古賀悦子さん「コノハナサクヤヒメ 舞う」(50号、アクリル・スプレー)

 洋画家の古賀悦子さん(53)=佐賀市=が、日本の神話と自然をテーマに個展を開いている。自然を畏れ敬ってきた日本人の感性に夢のような幻想を織り交ぜ、春の恵みを感じさせる11点を並べる。

 神話に登場する女神を扱った「コノハナサクヤヒメ 舞う」は毛糸の上からスプレーを吹き付け、ゆらめく温かな画面をつくった。「幻惑的なサクラのプラネタリウム」だという明星桜(伊万里市)を描いた「明星桜 メジロ飛ぶ」は、抽象表現主義の画家ジャクソン・ポロックの技法を取り入れている。「陽光」は、平和への祈りがこもったヨウコウザクラの誕生秘話に感銘を受け筆をとった。

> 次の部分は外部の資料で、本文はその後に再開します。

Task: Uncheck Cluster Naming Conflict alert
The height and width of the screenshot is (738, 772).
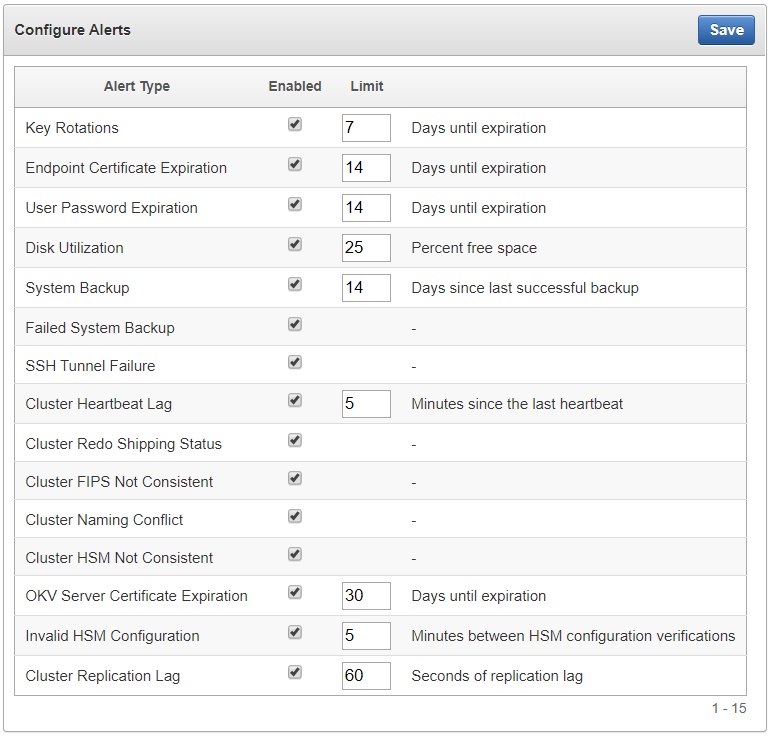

 テーマを深める中で、命の循環への感謝や自然への崇敬の念が、日本的な精神の底流に流れていることを改めて感じた。個展は季節に合わせて作品を入れ替え、1年を通じて開いていく。

 「最近はテクノロジーの発達で、自然が遠くなってきたような印象がある」と語り、「土から草木が生まれて繁茂する、命の不思議を感じながら描いた」と話していた。(花木芙美)

 ▼佐賀市呉服元町のカフェブラッサンス=電話0952(97)9378=で26日まで。営業時間は午前11時半〜午後3時。月、水、日、祝日休み。